Second, imagine if investigative reporting were to reveal that business interests had actively interfered with pandemic preparedness by lobbying against the necessary funding and could therefore be causally linked to the COVID-19 pandemic. There would be public outrage — and rightly so. Yet when it comes to climate change, business interests have a long history of obfuscating the nature and severity of the problem. Some business interests continue to oppose the adoption of policies and measures needed to mitigate climate change, as is well documented through the work of InfluenceMap in the United Kingdom.
Voluntary Initiatives Cannot Scale
But wait, you may say. Haven’t thousands of companies around the world committed to help tackle climate change through initiatives ranging from reducing their carbon footprints to adopting science-based targets, internal carbon pricing and going carbon-neutral? Certainly.
These and other measures, however, represent corporate social responsibility initiatives. Voluntary initiatives like these cannot scale to the systemic change required to mitigate climate change. As a climate change mitigation strategy, they represent “greenwishing,” at best, and “greenwashing” at worst.
Mitigating climate change and, thus, the business risks of future systemic climate risk events requires a rapid transition to a low-carbon economy.
That, in turn, requires a broad suite of policies and measures to guide business behavior in that direction. When it comes to policy advocacy for a rapid low-carbon transition, however, the business community is missing in action. Notwithstanding numerous CEO expressions of support for climate policies, for example, U.S. Senator Sheldon Whitehouse recently noted, “I am involved in a number of secret climate conversations with some of my Republican colleagues, but they can’t find a single corporation that will come out and say ‘I’ve got your back.’”
Get Engaged in Climate Policy
The failure of decision-makers to be prepared for the COVID-19 pandemic, after years of warnings from public health experts, will go down in history as an epic policy failure. In hindsight, and given the catastrophic business costs of the pandemic, it also reflects a failure of business risk management foresight and initiative.

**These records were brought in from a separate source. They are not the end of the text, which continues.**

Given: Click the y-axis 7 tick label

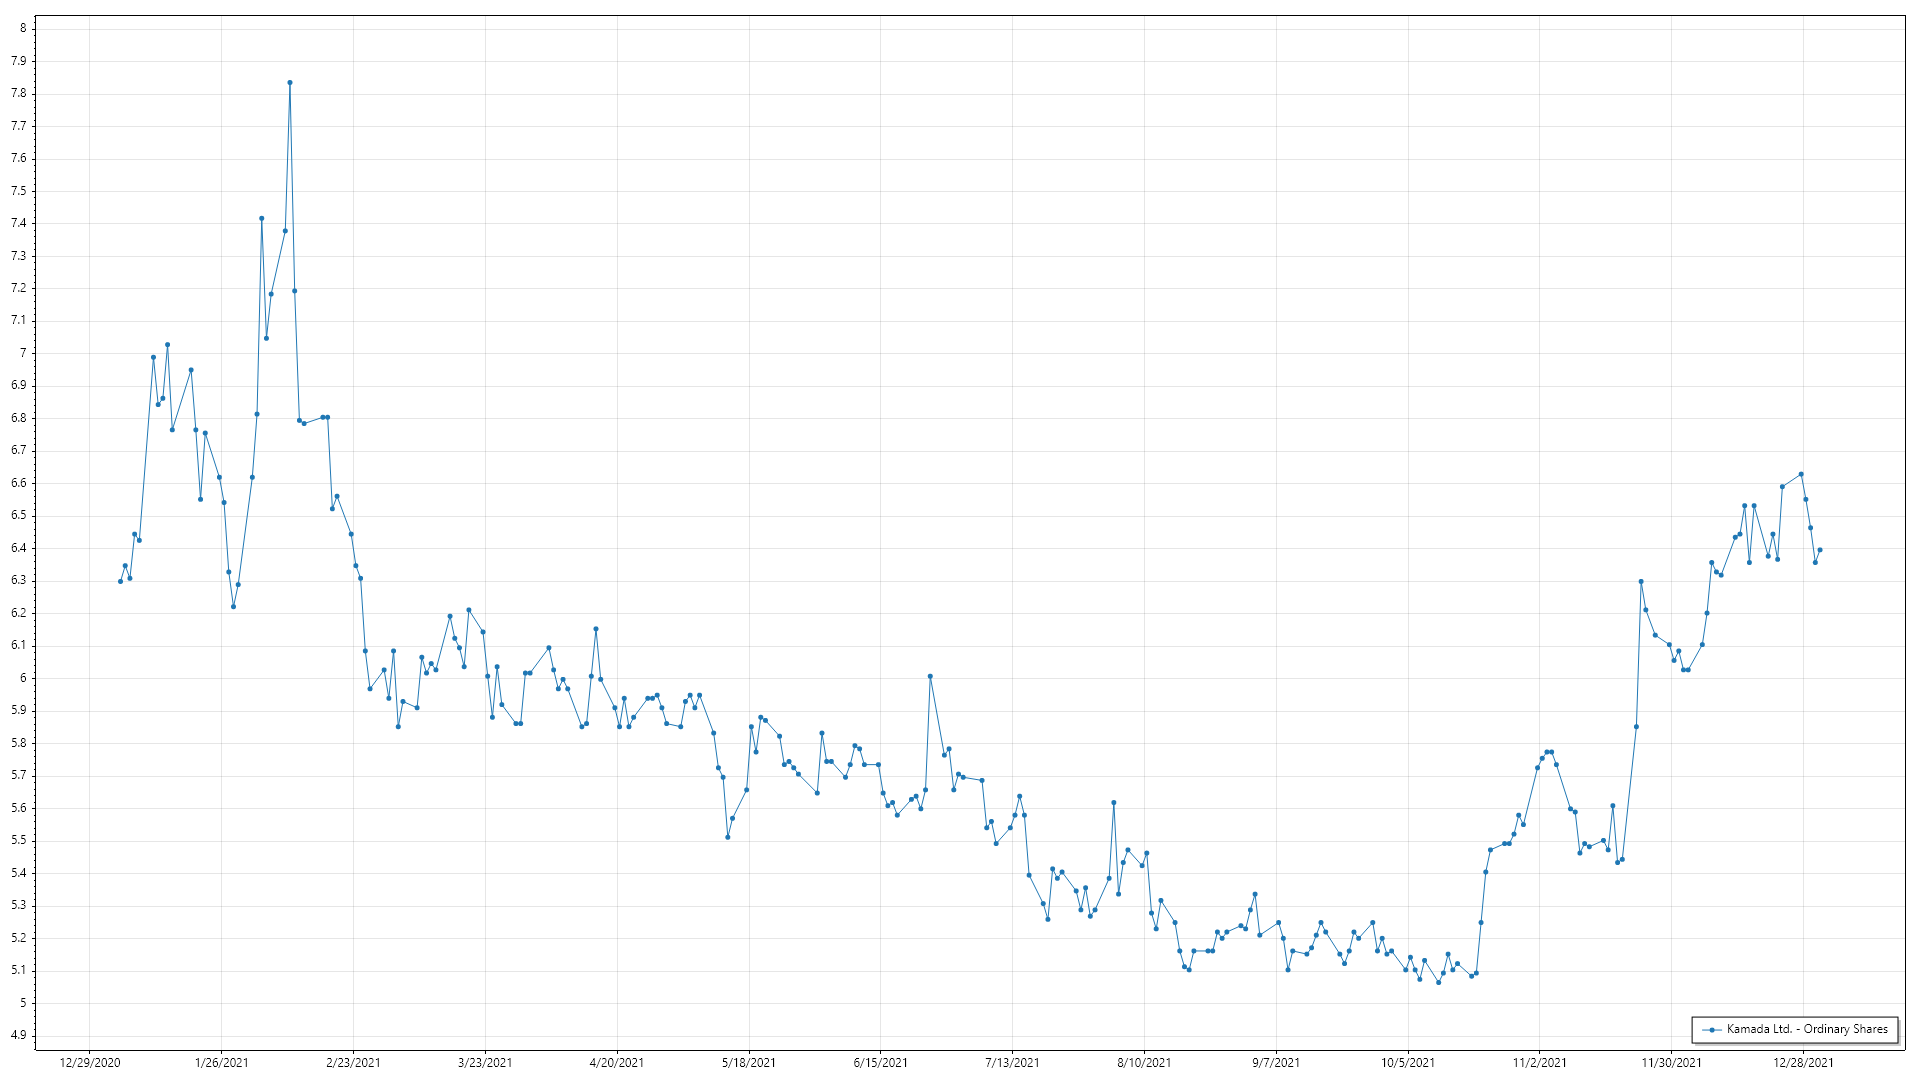Looking at the screenshot, I should (23, 353).
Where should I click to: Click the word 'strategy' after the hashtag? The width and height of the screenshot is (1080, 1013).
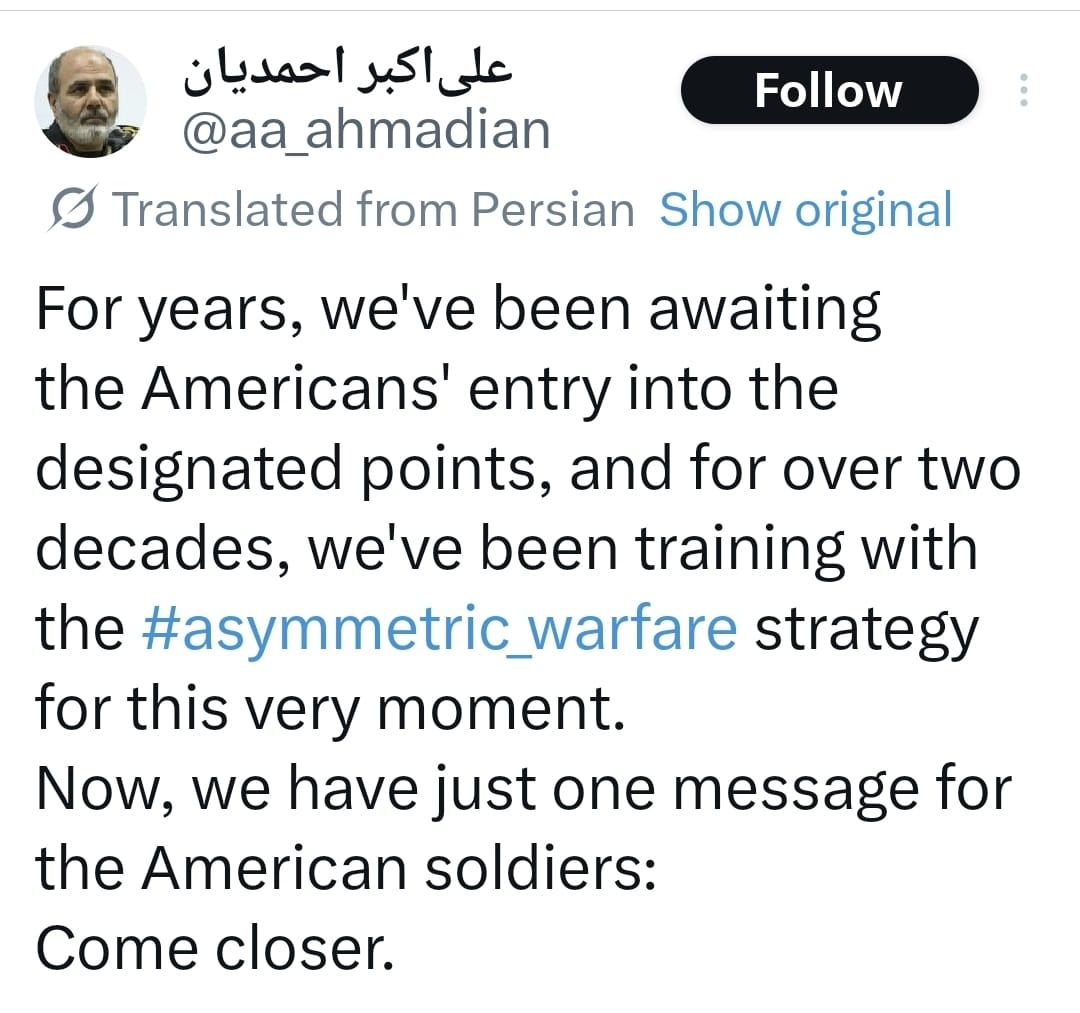point(865,630)
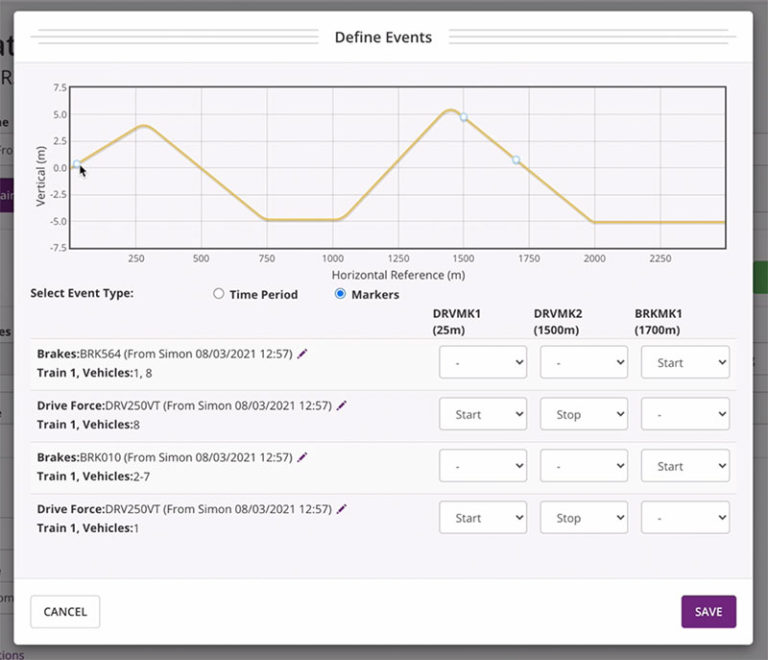Click the chart marker at 1700m
The width and height of the screenshot is (768, 660).
(516, 160)
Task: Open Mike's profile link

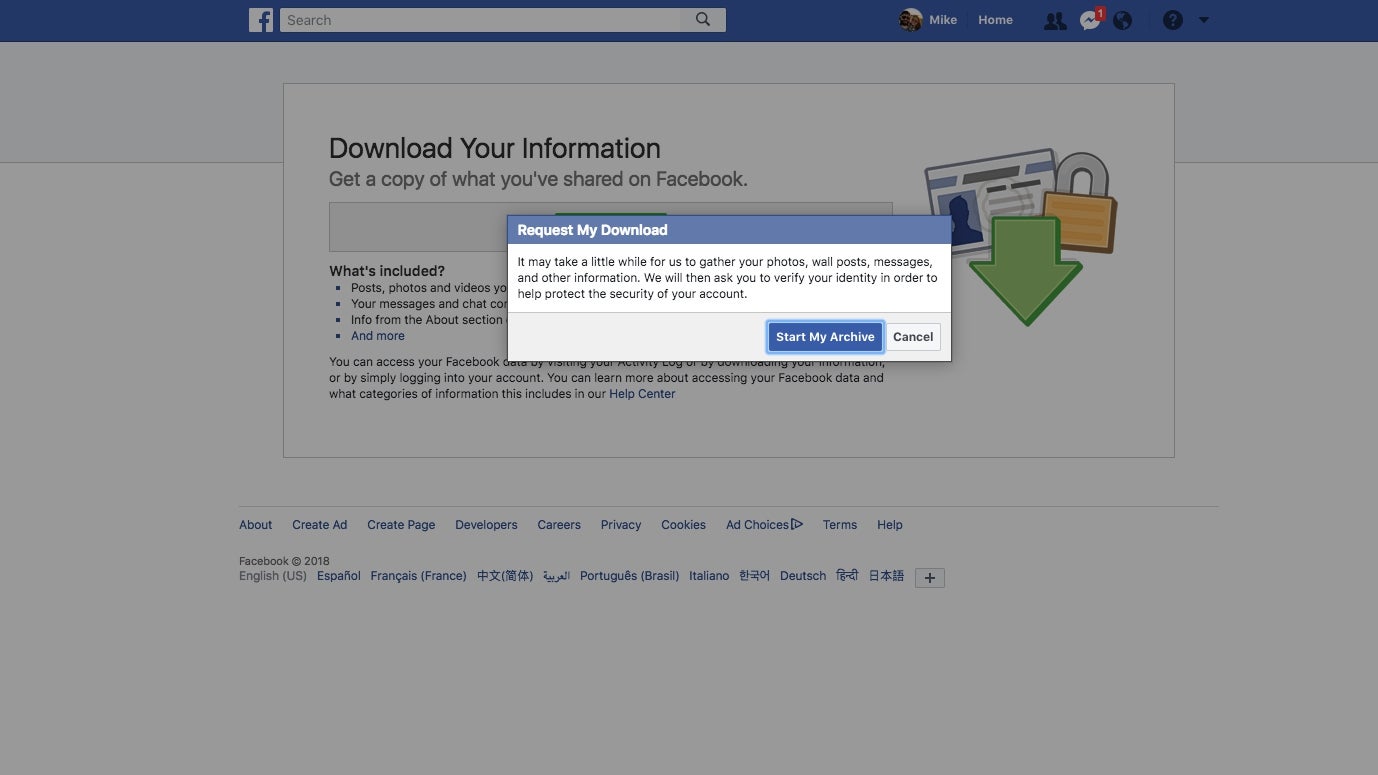Action: 943,20
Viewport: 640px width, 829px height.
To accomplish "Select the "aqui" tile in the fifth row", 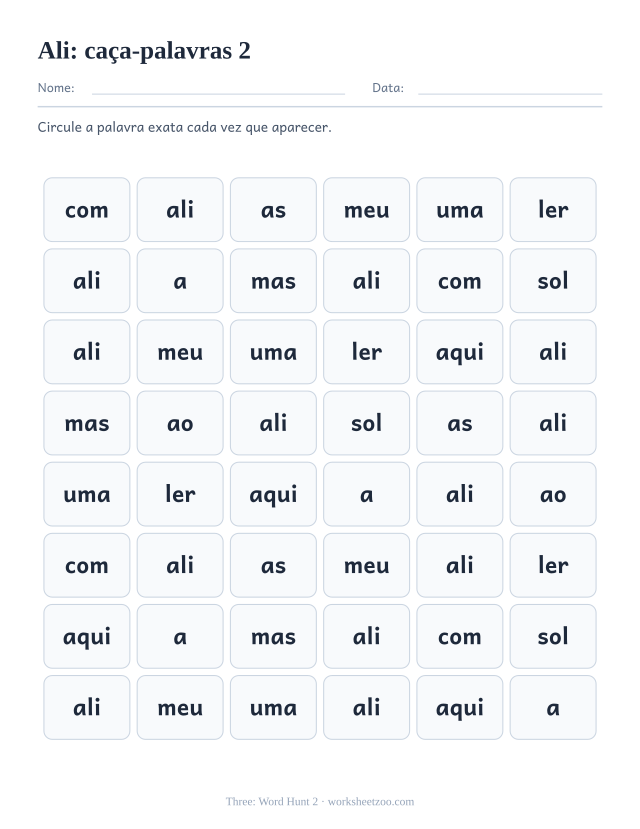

There are lessons to be learned. Looking forward, business decision-makers need to recognize the growing business risks of climate change-induced systemic risk events. Given the role of business interests in contributing to climate change and the efforts to impede climate policy responses, whole sectors could lose their social license to operate.
Although it requires stepping outside their business comfort zones, companies should focus much more intensively on growing their climate policy footprints than on shrinking their carbon footprints. That’s what business risk management calls for in an era of climate change calls.